WORK ORDER:
Only an exact retyping of all the entries counts as an answer.

(DATA PROVIDED)

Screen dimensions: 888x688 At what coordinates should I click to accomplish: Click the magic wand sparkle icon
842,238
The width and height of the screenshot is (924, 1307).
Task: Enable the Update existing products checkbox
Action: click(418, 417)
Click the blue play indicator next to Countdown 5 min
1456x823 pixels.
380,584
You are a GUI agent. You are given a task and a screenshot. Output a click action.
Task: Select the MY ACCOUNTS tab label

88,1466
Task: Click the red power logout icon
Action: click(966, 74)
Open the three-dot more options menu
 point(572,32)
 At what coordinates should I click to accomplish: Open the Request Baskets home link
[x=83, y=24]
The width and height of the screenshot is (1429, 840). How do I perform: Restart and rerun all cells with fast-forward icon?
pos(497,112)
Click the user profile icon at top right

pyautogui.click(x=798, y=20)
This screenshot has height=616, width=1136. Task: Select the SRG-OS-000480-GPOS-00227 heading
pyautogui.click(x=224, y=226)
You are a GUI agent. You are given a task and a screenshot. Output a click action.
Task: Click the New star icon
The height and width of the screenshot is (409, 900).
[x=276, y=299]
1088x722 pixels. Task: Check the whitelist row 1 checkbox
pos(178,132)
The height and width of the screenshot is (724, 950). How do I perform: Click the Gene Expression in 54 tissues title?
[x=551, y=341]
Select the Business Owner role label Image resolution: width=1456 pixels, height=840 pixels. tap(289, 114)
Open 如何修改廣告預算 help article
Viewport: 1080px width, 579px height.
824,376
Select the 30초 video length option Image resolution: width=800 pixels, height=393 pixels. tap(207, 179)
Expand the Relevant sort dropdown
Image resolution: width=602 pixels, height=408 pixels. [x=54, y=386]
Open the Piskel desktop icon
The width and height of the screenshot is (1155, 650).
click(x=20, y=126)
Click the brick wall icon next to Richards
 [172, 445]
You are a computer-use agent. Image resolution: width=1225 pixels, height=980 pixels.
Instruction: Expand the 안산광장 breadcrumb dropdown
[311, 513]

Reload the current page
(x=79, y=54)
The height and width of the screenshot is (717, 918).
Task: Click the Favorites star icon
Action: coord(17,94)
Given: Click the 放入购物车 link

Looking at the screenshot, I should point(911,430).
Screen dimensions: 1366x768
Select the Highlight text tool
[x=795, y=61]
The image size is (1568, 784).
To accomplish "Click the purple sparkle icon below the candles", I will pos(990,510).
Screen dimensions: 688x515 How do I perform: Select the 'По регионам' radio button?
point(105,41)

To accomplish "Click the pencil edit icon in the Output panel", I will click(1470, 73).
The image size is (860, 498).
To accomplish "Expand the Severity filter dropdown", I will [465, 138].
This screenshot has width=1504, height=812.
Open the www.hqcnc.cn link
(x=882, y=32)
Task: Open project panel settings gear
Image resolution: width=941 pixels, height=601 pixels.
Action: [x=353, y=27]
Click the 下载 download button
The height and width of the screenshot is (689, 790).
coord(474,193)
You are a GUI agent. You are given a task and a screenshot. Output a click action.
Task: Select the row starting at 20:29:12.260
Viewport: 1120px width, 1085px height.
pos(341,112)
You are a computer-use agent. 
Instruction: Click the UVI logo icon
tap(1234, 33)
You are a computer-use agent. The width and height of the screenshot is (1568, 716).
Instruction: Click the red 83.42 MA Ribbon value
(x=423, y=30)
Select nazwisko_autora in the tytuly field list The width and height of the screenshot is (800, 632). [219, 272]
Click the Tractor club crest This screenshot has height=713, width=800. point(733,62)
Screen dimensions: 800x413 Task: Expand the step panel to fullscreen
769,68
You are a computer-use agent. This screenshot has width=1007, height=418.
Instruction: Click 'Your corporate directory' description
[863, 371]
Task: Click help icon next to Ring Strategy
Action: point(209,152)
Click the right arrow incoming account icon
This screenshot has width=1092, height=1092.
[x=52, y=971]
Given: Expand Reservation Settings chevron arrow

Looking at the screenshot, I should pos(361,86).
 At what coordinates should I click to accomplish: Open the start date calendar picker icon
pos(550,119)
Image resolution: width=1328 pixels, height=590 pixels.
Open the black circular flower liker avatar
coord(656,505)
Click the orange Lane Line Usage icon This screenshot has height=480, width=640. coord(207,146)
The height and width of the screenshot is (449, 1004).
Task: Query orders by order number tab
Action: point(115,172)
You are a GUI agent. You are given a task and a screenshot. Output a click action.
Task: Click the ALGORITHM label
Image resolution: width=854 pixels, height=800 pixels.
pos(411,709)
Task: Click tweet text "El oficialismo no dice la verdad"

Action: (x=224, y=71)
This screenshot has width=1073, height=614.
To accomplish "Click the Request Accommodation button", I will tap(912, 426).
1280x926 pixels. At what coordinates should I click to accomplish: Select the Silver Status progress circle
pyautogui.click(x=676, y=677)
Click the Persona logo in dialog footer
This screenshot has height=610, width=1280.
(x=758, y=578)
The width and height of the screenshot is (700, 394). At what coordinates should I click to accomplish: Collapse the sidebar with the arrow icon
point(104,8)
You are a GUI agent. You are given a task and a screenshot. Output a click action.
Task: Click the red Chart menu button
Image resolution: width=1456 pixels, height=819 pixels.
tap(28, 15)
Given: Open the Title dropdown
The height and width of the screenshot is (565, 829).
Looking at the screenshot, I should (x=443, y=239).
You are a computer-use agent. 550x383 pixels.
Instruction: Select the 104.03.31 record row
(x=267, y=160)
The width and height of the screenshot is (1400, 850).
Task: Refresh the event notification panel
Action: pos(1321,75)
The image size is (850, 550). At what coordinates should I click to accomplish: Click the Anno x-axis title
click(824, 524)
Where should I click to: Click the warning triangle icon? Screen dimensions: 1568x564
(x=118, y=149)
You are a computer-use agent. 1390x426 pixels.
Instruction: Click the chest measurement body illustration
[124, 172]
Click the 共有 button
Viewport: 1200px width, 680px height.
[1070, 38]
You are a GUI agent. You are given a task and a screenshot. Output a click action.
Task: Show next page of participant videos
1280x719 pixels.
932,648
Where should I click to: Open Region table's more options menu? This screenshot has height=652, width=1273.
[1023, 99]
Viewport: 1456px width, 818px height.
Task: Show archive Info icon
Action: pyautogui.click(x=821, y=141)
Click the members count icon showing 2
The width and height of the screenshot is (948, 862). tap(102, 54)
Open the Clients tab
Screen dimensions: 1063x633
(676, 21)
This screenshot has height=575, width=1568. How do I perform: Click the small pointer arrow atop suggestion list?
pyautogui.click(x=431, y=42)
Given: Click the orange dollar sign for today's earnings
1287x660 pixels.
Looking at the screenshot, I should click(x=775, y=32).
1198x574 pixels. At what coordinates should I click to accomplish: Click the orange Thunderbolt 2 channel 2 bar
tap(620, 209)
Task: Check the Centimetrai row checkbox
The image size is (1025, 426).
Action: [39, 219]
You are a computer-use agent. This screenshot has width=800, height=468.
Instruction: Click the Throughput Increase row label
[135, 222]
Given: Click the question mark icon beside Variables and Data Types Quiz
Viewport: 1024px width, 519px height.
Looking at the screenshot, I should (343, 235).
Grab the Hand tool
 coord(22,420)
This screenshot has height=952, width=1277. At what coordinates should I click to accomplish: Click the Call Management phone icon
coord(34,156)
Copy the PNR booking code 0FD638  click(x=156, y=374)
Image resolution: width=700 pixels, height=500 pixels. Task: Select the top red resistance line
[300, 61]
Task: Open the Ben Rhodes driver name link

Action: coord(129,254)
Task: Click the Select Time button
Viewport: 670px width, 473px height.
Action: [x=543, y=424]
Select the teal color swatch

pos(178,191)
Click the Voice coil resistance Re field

(End DATA PROVIDED)

RESPONSE TO THE EXERCISE:
Screen dimensions: 888x688 At what coordinates should I click to accomplish: Click the magic wand sparkle icon
842,238
The width and height of the screenshot is (924, 1307).
Task: Enable the Update existing products checkbox
Action: click(418, 417)
Click the blue play indicator next to Countdown 5 min
1456x823 pixels.
380,584
You are a GUI agent. You are given a task and a screenshot. Output a click action.
Task: Select the MY ACCOUNTS tab label

88,1466
Task: Click the red power logout icon
Action: click(966, 74)
Open the three-dot more options menu
 point(572,32)
 At what coordinates should I click to accomplish: Open the Request Baskets home link
[x=83, y=24]
The width and height of the screenshot is (1429, 840). How do I perform: Restart and rerun all cells with fast-forward icon?
pos(497,112)
Click the user profile icon at top right

pyautogui.click(x=798, y=20)
This screenshot has height=616, width=1136. Task: Select the SRG-OS-000480-GPOS-00227 heading
pyautogui.click(x=224, y=226)
You are a GUI agent. You are given a task and a screenshot. Output a click action.
Task: Click the New star icon
The height and width of the screenshot is (409, 900).
[x=276, y=299]
1088x722 pixels. Task: Check the whitelist row 1 checkbox
pos(178,132)
The height and width of the screenshot is (724, 950). How do I perform: Click the Gene Expression in 54 tissues title?
[x=551, y=341]
Select the Business Owner role label Image resolution: width=1456 pixels, height=840 pixels. tap(289, 114)
Open 如何修改廣告預算 help article
Viewport: 1080px width, 579px height.
824,376
Select the 30초 video length option Image resolution: width=800 pixels, height=393 pixels. tap(207, 179)
Expand the Relevant sort dropdown
Image resolution: width=602 pixels, height=408 pixels. [x=54, y=386]
Open the Piskel desktop icon
The width and height of the screenshot is (1155, 650).
click(x=20, y=126)
Click the brick wall icon next to Richards
 [172, 445]
You are a computer-use agent. Image resolution: width=1225 pixels, height=980 pixels.
Instruction: Expand the 안산광장 breadcrumb dropdown
[311, 513]

Reload the current page
(x=79, y=54)
The height and width of the screenshot is (717, 918).
Task: Click the Favorites star icon
Action: coord(17,94)
Given: Click the 放入购物车 link

Looking at the screenshot, I should point(911,430).
Screen dimensions: 1366x768
Select the Highlight text tool
[x=795, y=61]
The image size is (1568, 784).
To accomplish "Click the purple sparkle icon below the candles", I will pos(990,510).
Screen dimensions: 688x515 How do I perform: Select the 'По регионам' radio button?
point(105,41)

To accomplish "Click the pencil edit icon in the Output panel", I will click(1470, 73).
The image size is (860, 498).
To accomplish "Expand the Severity filter dropdown", I will [465, 138].
This screenshot has width=1504, height=812.
Open the www.hqcnc.cn link
(x=882, y=32)
Task: Open project panel settings gear
Image resolution: width=941 pixels, height=601 pixels.
Action: [x=353, y=27]
Click the 下载 download button
The height and width of the screenshot is (689, 790).
coord(474,193)
You are a GUI agent. You are given a task and a screenshot. Output a click action.
Task: Select the row starting at 20:29:12.260
Viewport: 1120px width, 1085px height.
pos(341,112)
You are a computer-use agent. 
Instruction: Click the UVI logo icon
tap(1234, 33)
You are a computer-use agent. The width and height of the screenshot is (1568, 716).
Instruction: Click the red 83.42 MA Ribbon value
(x=423, y=30)
Select nazwisko_autora in the tytuly field list The width and height of the screenshot is (800, 632). [219, 272]
Click the Tractor club crest This screenshot has height=713, width=800. point(733,62)
Screen dimensions: 800x413 Task: Expand the step panel to fullscreen
769,68
You are a computer-use agent. This screenshot has width=1007, height=418.
Instruction: Click 'Your corporate directory' description
[863, 371]
Task: Click help icon next to Ring Strategy
Action: point(209,152)
Click the right arrow incoming account icon
This screenshot has width=1092, height=1092.
[x=52, y=971]
Given: Expand Reservation Settings chevron arrow

Looking at the screenshot, I should pos(361,86).
 At what coordinates should I click to accomplish: Open the start date calendar picker icon
pos(550,119)
Image resolution: width=1328 pixels, height=590 pixels.
Open the black circular flower liker avatar
coord(656,505)
Click the orange Lane Line Usage icon This screenshot has height=480, width=640. coord(207,146)
The height and width of the screenshot is (449, 1004).
Task: Query orders by order number tab
Action: point(115,172)
You are a GUI agent. You are given a task and a screenshot. Output a click action.
Task: Click the ALGORITHM label
Image resolution: width=854 pixels, height=800 pixels.
pos(411,709)
Task: Click tweet text "El oficialismo no dice la verdad"

Action: (x=224, y=71)
This screenshot has width=1073, height=614.
To accomplish "Click the Request Accommodation button", I will tap(912, 426).
1280x926 pixels. At what coordinates should I click to accomplish: Select the Silver Status progress circle
pyautogui.click(x=676, y=677)
Click the Persona logo in dialog footer
This screenshot has height=610, width=1280.
(x=758, y=578)
The width and height of the screenshot is (700, 394). At what coordinates should I click to accomplish: Collapse the sidebar with the arrow icon
point(104,8)
You are a GUI agent. You are given a task and a screenshot. Output a click action.
Task: Click the red Chart menu button
Image resolution: width=1456 pixels, height=819 pixels.
tap(28, 15)
Given: Open the Title dropdown
The height and width of the screenshot is (565, 829).
Looking at the screenshot, I should (x=443, y=239).
You are a computer-use agent. 550x383 pixels.
Instruction: Select the 104.03.31 record row
(x=267, y=160)
The width and height of the screenshot is (1400, 850).
Task: Refresh the event notification panel
Action: pos(1321,75)
The image size is (850, 550). At what coordinates should I click to accomplish: Click the Anno x-axis title
click(824, 524)
Where should I click to: Click the warning triangle icon? Screen dimensions: 1568x564
(x=118, y=149)
You are a computer-use agent. 1390x426 pixels.
Instruction: Click the chest measurement body illustration
[124, 172]
Click the 共有 button
Viewport: 1200px width, 680px height.
[1070, 38]
You are a GUI agent. You are given a task and a screenshot. Output a click action.
Task: Show next page of participant videos
1280x719 pixels.
932,648
Where should I click to: Open Region table's more options menu? This screenshot has height=652, width=1273.
[1023, 99]
Viewport: 1456px width, 818px height.
Task: Show archive Info icon
Action: pyautogui.click(x=821, y=141)
Click the members count icon showing 2
The width and height of the screenshot is (948, 862). tap(102, 54)
Open the Clients tab
Screen dimensions: 1063x633
(676, 21)
This screenshot has height=575, width=1568. How do I perform: Click the small pointer arrow atop suggestion list?
pyautogui.click(x=431, y=42)
Given: Click the orange dollar sign for today's earnings
1287x660 pixels.
Looking at the screenshot, I should click(x=775, y=32).
1198x574 pixels. At what coordinates should I click to accomplish: Click the orange Thunderbolt 2 channel 2 bar
tap(620, 209)
Task: Check the Centimetrai row checkbox
The image size is (1025, 426).
Action: [39, 219]
You are a computer-use agent. This screenshot has width=800, height=468.
Instruction: Click the Throughput Increase row label
[135, 222]
Given: Click the question mark icon beside Variables and Data Types Quiz
Viewport: 1024px width, 519px height.
Looking at the screenshot, I should (343, 235).
Grab the Hand tool
 coord(22,420)
This screenshot has height=952, width=1277. At what coordinates should I click to accomplish: Click the Call Management phone icon
coord(34,156)
Copy the PNR booking code 0FD638  click(x=156, y=374)
Image resolution: width=700 pixels, height=500 pixels. Task: Select the top red resistance line
[300, 61]
Task: Open the Ben Rhodes driver name link

Action: coord(129,254)
Task: Click the Select Time button
Viewport: 670px width, 473px height.
Action: [x=543, y=424]
Select the teal color swatch

pos(178,191)
Click the Voice coil resistance Re field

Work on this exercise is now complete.